O piso gelado – Crônica de Rubens da Cunha

Crônica publicada no Jornal A Notícia em 15/04/2015

Os pés no chão. A sola do pé recebendo o geladinho do piso frio. Tudo serve para amornar o corpo, tudo serve para amansar a alma irrequieta. Tem sido dias pesados, não tanto por mim, que há muito decidi ser leve, mas pelo entorno, pelo que está acontecendo a minha volta. A sombra ditatorial se faz cada vez mais presente. Por trás de cada cartaz pedindo intervenção militar num protesto democrático, por trás de cada fala pedindo pena de morte, por trás de cada equívoco ético escrito em letras garrafais, há um desejo de se anular qualquer diversidade. Estamos vivendo tempos de uniformização, tempos segregacionistas, em que a luta não se dá para que a justiça social aconteça, ou para que haja uma mudança real e profunda em educação, saúde, transportes, que eles sejam públicos mesmo, e não coisa de gente sem dinheiro. A luta atual parece ser pelo privilégio, pelo separatismo, pelo silêncio de qualquer um que não se encaixe nos padrões morais vigentes.
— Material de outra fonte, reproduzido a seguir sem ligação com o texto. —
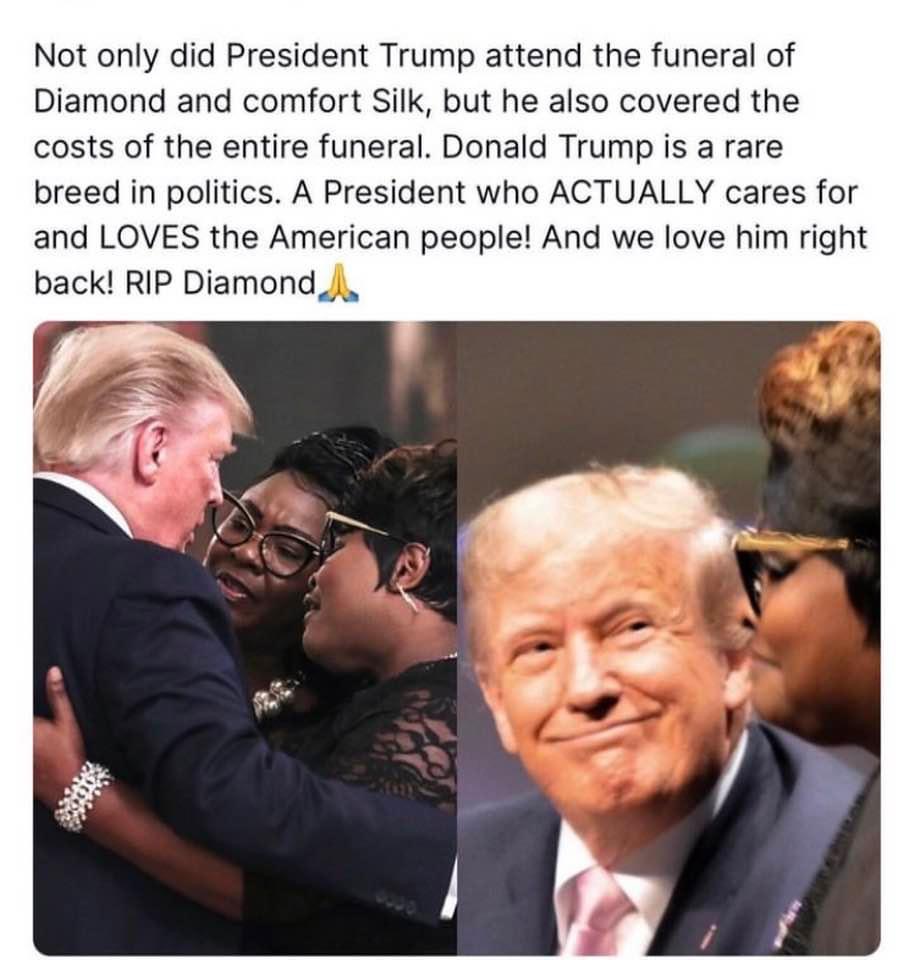Click the phrase "American people!"
The image size is (915, 960).
402,238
Ando mais um pouco sobre o piso frio. Agito-me em pensar que igrejas estão formando exércitos, que vozes religiosas, políticas, jornalísticas estão exigindo o revanchismo fácil do fascismo. É, vai ser preciso muito chão gelado para acalmar o corpo e a alma. No entanto, como diria o grande herói Chapolin Colorado “não criemos pânico”: noções básicas de solidariedade também se fortalecem e permeiam as mudanças necessárias. O outro, como toda a sua carga de diferença, está aí, ao nosso lado, para ser reconhecido e respeitado. As breves e anônimas solidariedades ainda permanecem movendo a sedimentação do ódio. Para cada grito excludente há milhares de sussurros inclusivos que permitem a história caminhar, a sociedade evoluir para algo mais amplo e comum. A vontade ditatorial (religiosa, política, econômica) de alguns, apesar de barulhenta, apesar de agressiva e estar cada vez mais cotidiana, ainda pode ser enfrentada, não com violência ou com deboche, mas com inteligência, calma, e sobretudo com as ferramentas que essas pessoas pouco sabem usar: ética e empatia. É um trabalho árduo e que necessita muito chão gelado para acalmar, pois o caminho mais fácil é o que eles escolheram: o revanchismo, a imposição violenta, a anulação do diferente.